GPP (good practice points): Recommended best practice based on the clinical experience of the guideline development group.

Cost Analysis

A formal cost analysis was not performed and published cost analyses were not reviewed.

Method of Guideline Validation

Not stated

Description of Method of Guideline Validation

Not applicable

Major Recommendations

The recommendations that follow are those from the guideline’s executive summary; detailed recommendations can be found in the original guideline document. Each recommendation is rated based on the level of the evidence and the grades of recommendation. Definitions of the grades of the recommendations (A B C Good Practice Points [GPP]) and level of the evidence (Level I–Level IV) are presented at the end of the "Major Recommendations" field.

The original guideline document also contains a section on the pathology of breast cancer. This section provides useful information for pathologists and surgeons on the conventions in handling and reporting of pathological breast specimens.

Ductal Carcinoma in Situ (DCIS)

GPP - Mastectomy and breast conservation surgery and adjuvant radiotherapy are effective alternative treatments for ductal carcinoma in situ (DCIS) and the patient’s preference should be considered in the choice of treatment. (GPP)

A - Nevertheless there are some cases in which breast conservation is contraindicated which include:

  • Presence of multicentric tumours involving more than one quadrant of the breast (McCormick et al. 1991).
  • Diffuse malignant-looking microcalcifications throughout the breast (McCormick et al. 1991).
  • Factors unrelated to DCIS but which may preclude the use of adjuvant radiotherapy may be considered relative contraindications to breast conservation. These include collagen vascular disease such as scleroderma and systemic lupus pregnancy and previous radiotherapy to the breast area (Mamounas et al. 1997; Julien et al. 2000; Bijker et al. 1998).
  • Reluctance of the patient to undergo radiotherapy. As many patients may have inaccurate preconceptions of the side effects and toxicity of radiotherapy a referral to a radiation oncologist is recommended before the decision is taken to not offer breast conservation for this reason alone (Mamounas et al. 1997; Julien et al. 2000; Bijker et al. 1998). (Grade A Level Ib)

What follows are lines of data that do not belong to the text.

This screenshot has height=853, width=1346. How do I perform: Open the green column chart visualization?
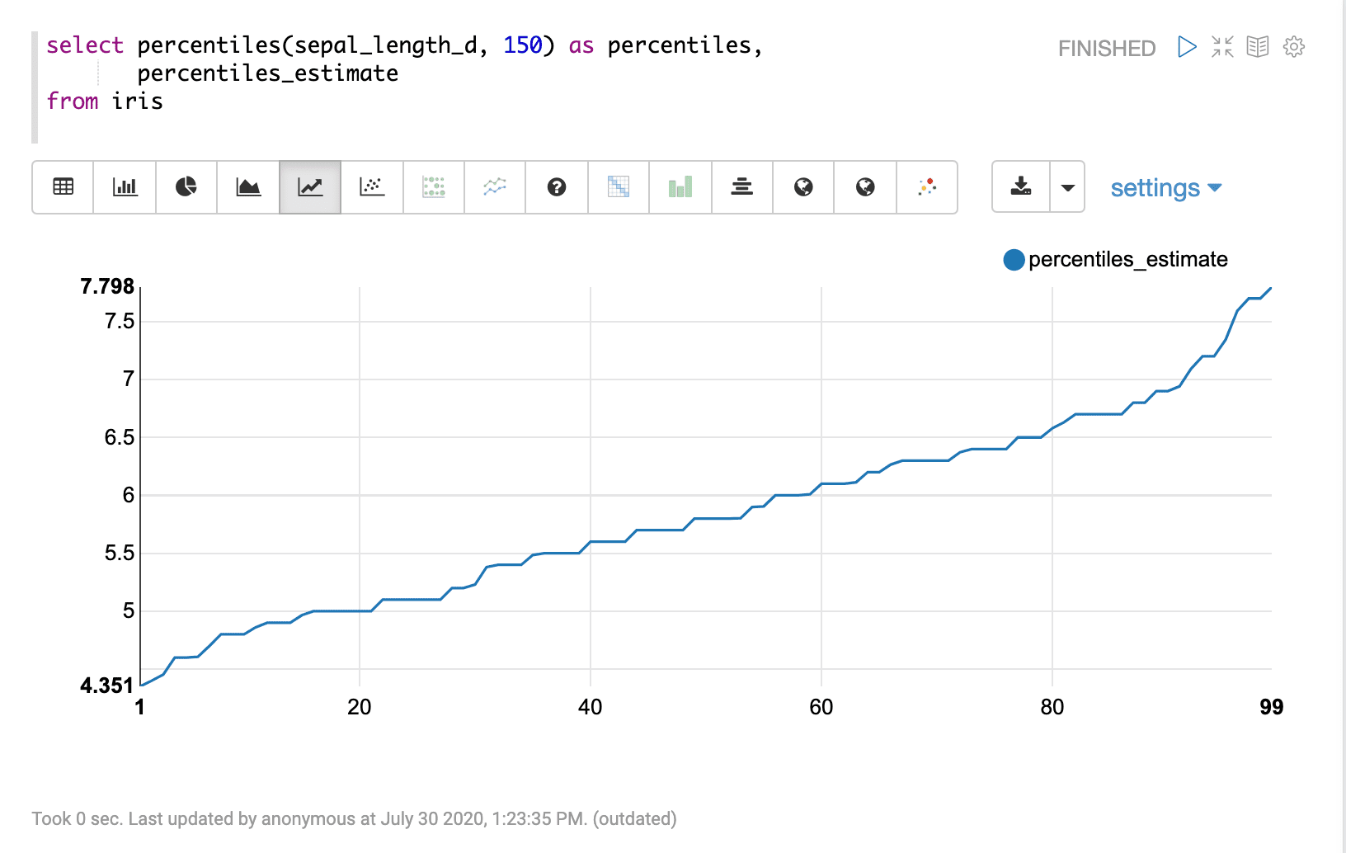[680, 187]
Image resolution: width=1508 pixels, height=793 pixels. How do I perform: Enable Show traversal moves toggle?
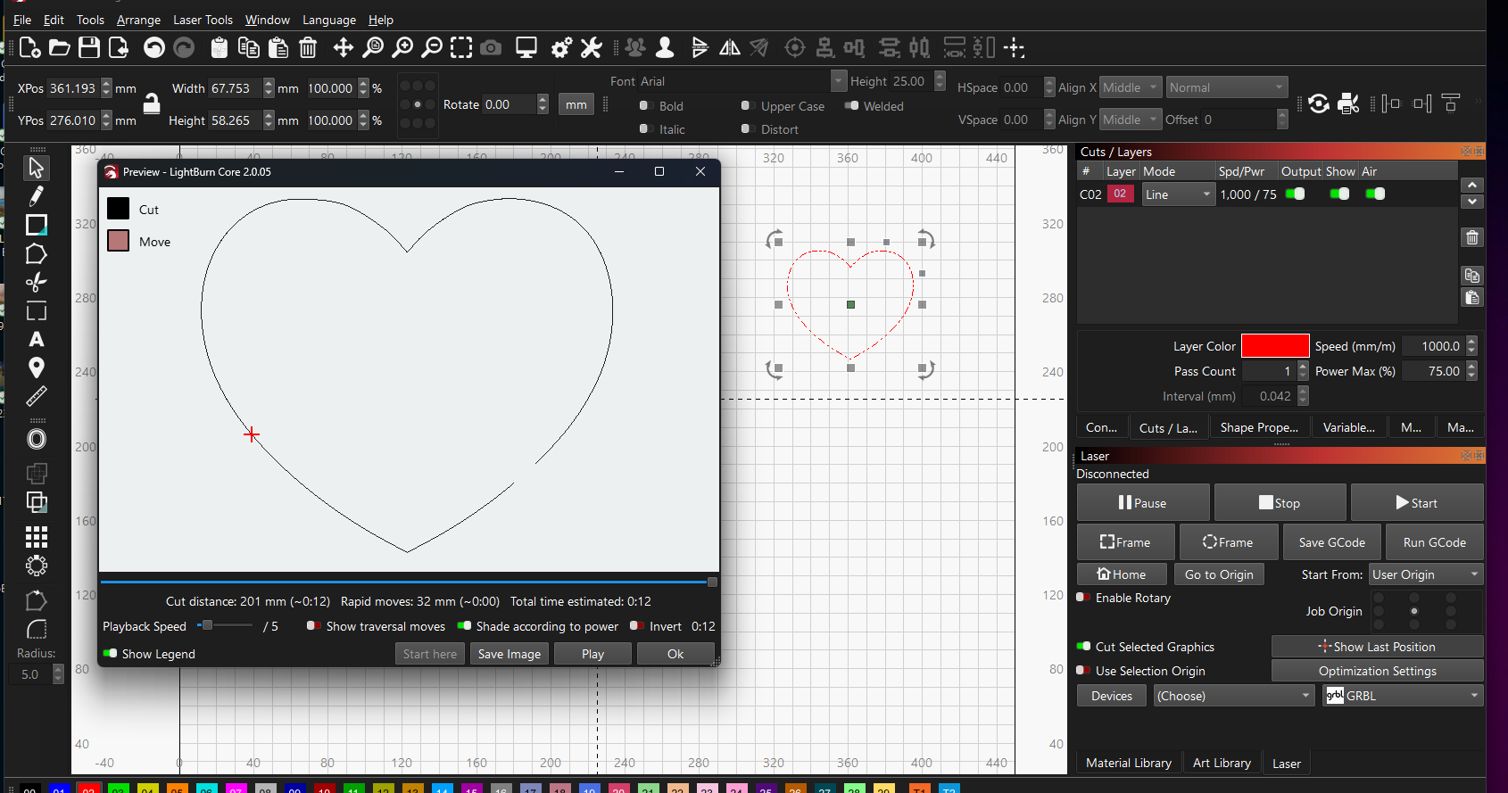point(314,626)
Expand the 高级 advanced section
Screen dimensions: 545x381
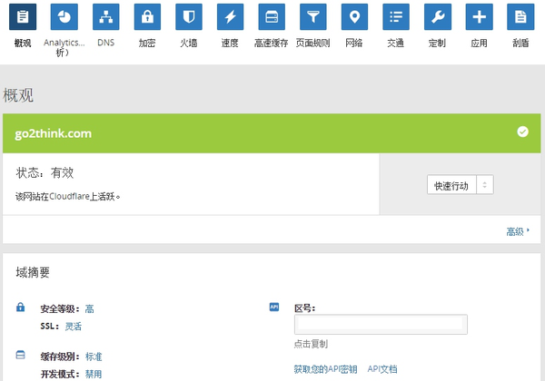coord(518,231)
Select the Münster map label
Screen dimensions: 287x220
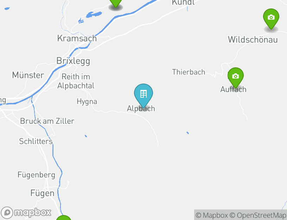click(28, 75)
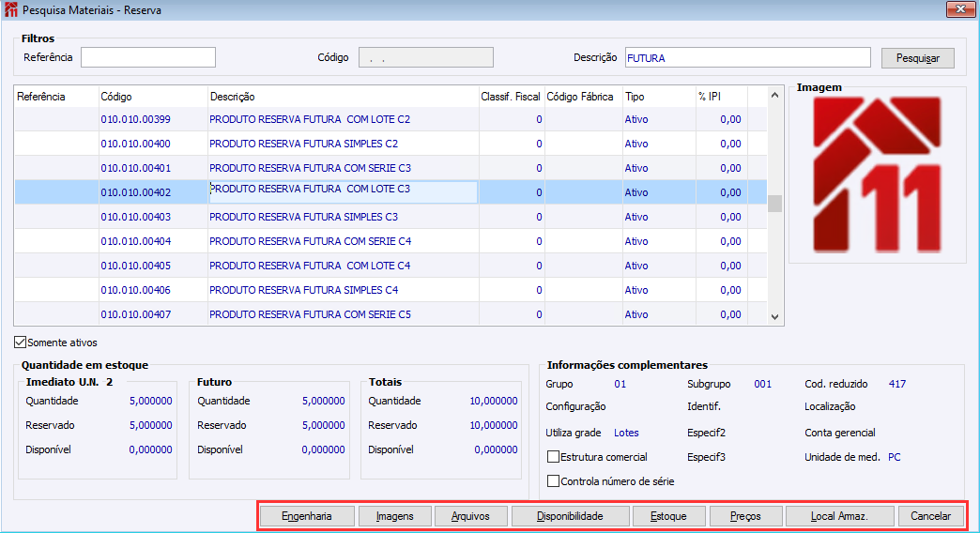The height and width of the screenshot is (533, 980).
Task: Toggle Controla número de série checkbox
Action: (553, 481)
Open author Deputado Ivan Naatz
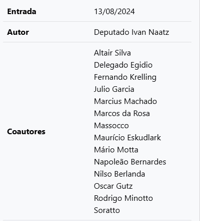Viewport: 200px width, 221px height. coord(131,32)
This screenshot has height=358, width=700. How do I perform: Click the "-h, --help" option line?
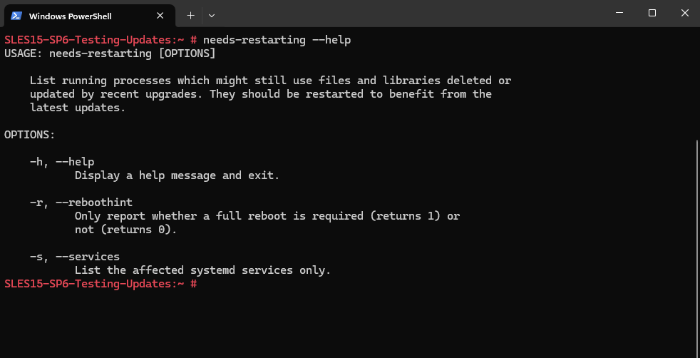62,162
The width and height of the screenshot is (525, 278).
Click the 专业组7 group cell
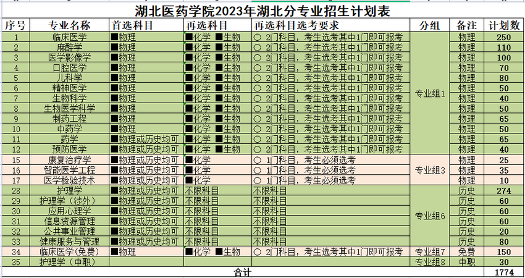pyautogui.click(x=430, y=251)
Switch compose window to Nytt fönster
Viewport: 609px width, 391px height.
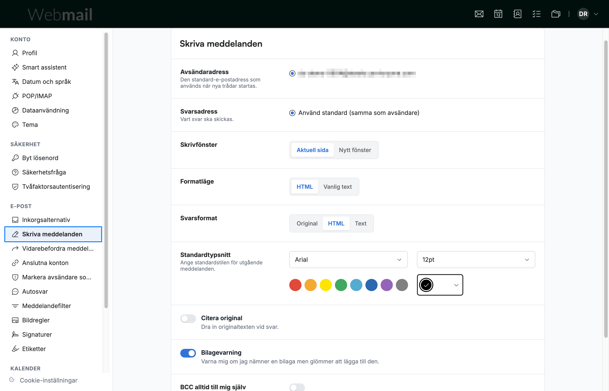tap(355, 150)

A - Indications for breast conservation surgery and adjuvant radiotherapy include mammography-detected ductal carcinoma in situ or palpable ductal carcinoma in situ with no suggestion of multicentricity or diffuse microcalcification on preoperative mammography (Mamounas et al. 1997; Fisher et al. 1999; Fisher et al. "Lumpectomy and radiation therapy" 1998; Julien et al. 2000; Bijker et al. 1998). (Grade A Level Ib)

A - No subgroup of ductal carcinoma in situ has been identified from randomised clinical trials that have not benefited from the addition of adjuvant radiotherapy. However the addition of adjuvant radiotherapy to breast conservation surgery in small low grade ductal carcinoma in situ with clear margins of more than 1 cm adds minimal benefit in improving local control. For the group of patients where the benefit is small the patient’s attitude towards the risk and benefit of radiotherapy needs to be taken into consideration before radiotherapy is omitted (Mamounas et al. 1997; Fisher et al. 1999; Fisher et al. "Lumpectomy and radiation therapy" 1998 Julien et al. 2000; Bijker et al. 1998; Silverstein et al. 1996).(Grade A Level Ib)

A - Reexcision of margins should be undertaken when margin involvement is found on histological examination or if malignant-appearing microcalcification is seen in postoperative mammography (Mamounas et al. 1997). (Grade A Level Ib)

GPP - Orientation of the surfaces of the excision specimen at the time of initial surgery will allow the reexcision of that margin which is involved alone and decrease cosmetic deformity. (GPP)

A - The likelihood of axillary involvement in DCIS is about 2 to 3% and axillary dissection is therefore not recommended (Mamounas et al. 1997; Fisher et al. 1999; Fisher et al. "Lumpectomy and radiation therapy" 1998 Julien et al. 2000; Bijker et al. 1998). (Grade A Level Ib)

GPP - The role of sentinel node biopsy in DCIS is not resolved and is not recommended. (GPP)

A - Routine use of tamoxifen in DCIS is not indicated. (Grade A Level Ib)

C - The routine use of more sophisticated means to detect tumour recurrence in the absence of clinical signs and symptoms such as tumour markers imaging for metastasis and liver function tests has not been shown to be useful or cost-effective and is discouraged (Morrow et al. "Standard for the management of ductal carcinoma in situ" 2002). (Grade C Level IV)

C - Postoperatively the clinical review of the patient is recommended at three- to six-monthly intervals for three years six-monthly to12-monthly for the second to fifth years and annually thereafter (Morrow et al. "Standard for the management of ductal carcinoma in situ" 2002). (Grade C Level IV)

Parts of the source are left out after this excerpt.